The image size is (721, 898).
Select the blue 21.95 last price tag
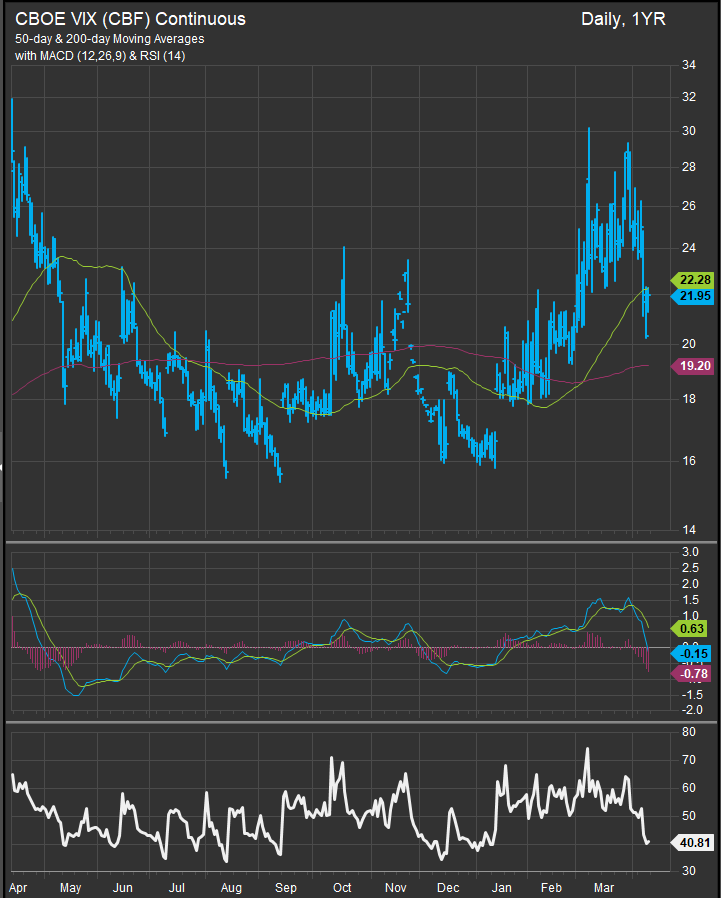coord(692,297)
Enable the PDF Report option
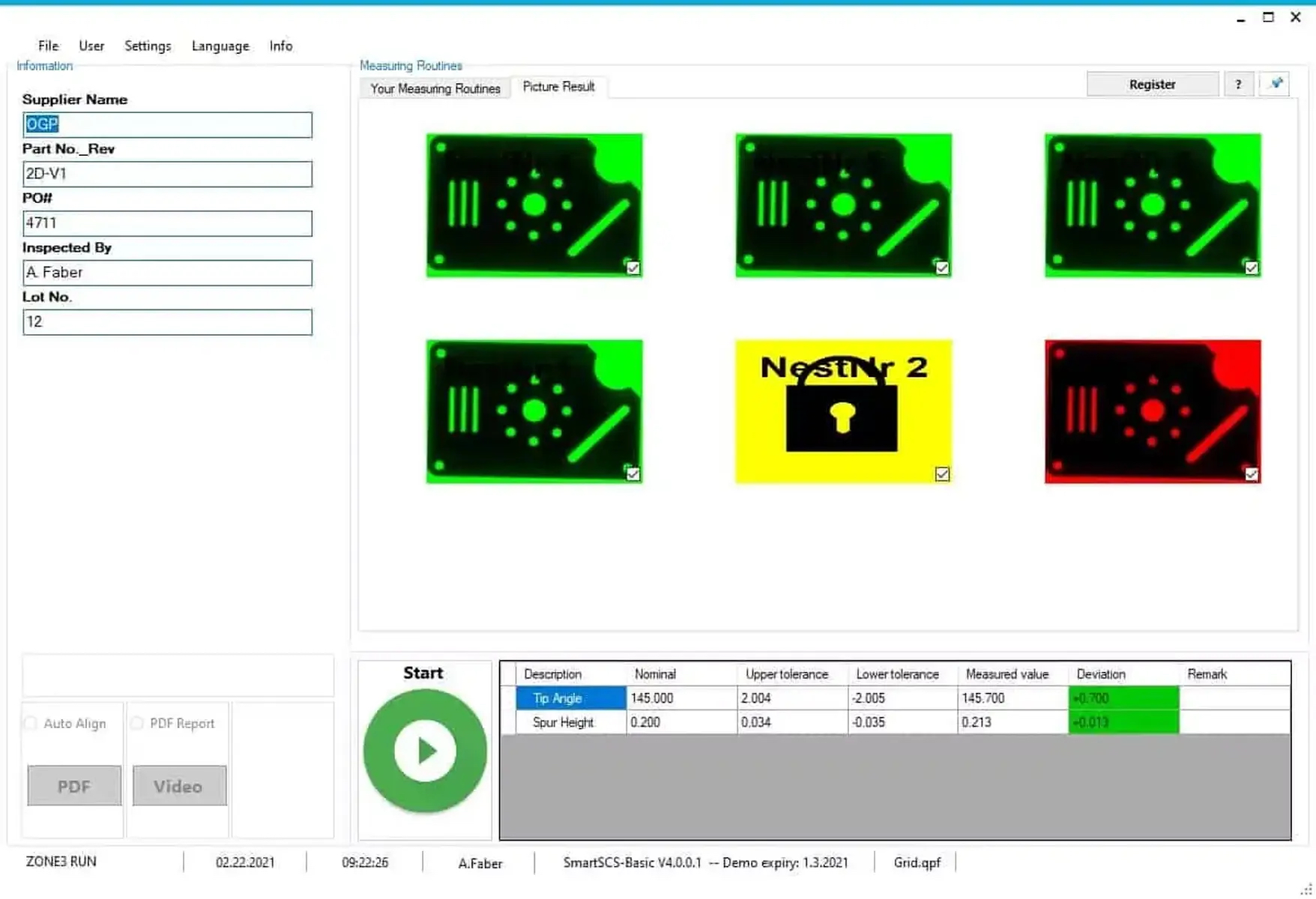This screenshot has width=1316, height=899. pyautogui.click(x=137, y=723)
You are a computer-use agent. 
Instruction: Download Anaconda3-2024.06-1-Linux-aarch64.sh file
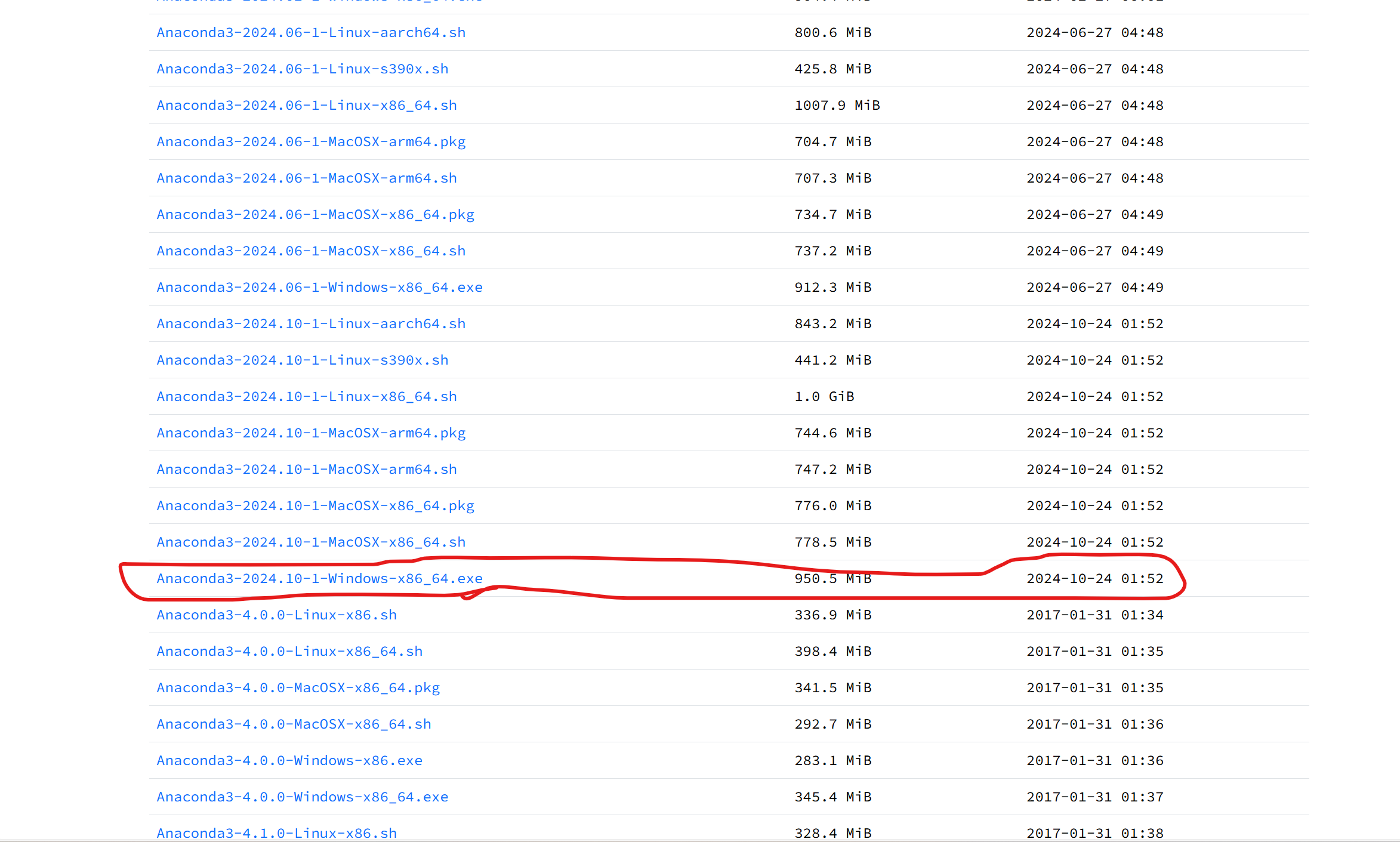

§ TO BE DONE: Set out every line of the listing above as a numbered list. Skip blank lines and leave the pictures out.

§ PROBLEM SOLUTION:
1. The image size is (721, 898).
2. Select the blue 21.95 last price tag
3. coord(692,297)
4. Enable the PDF Report option
5. This screenshot has width=1316, height=899. pyautogui.click(x=137, y=723)
6. You are a computer-use agent. 
7. Instruction: Download Anaconda3-2024.06-1-Linux-aarch64.sh file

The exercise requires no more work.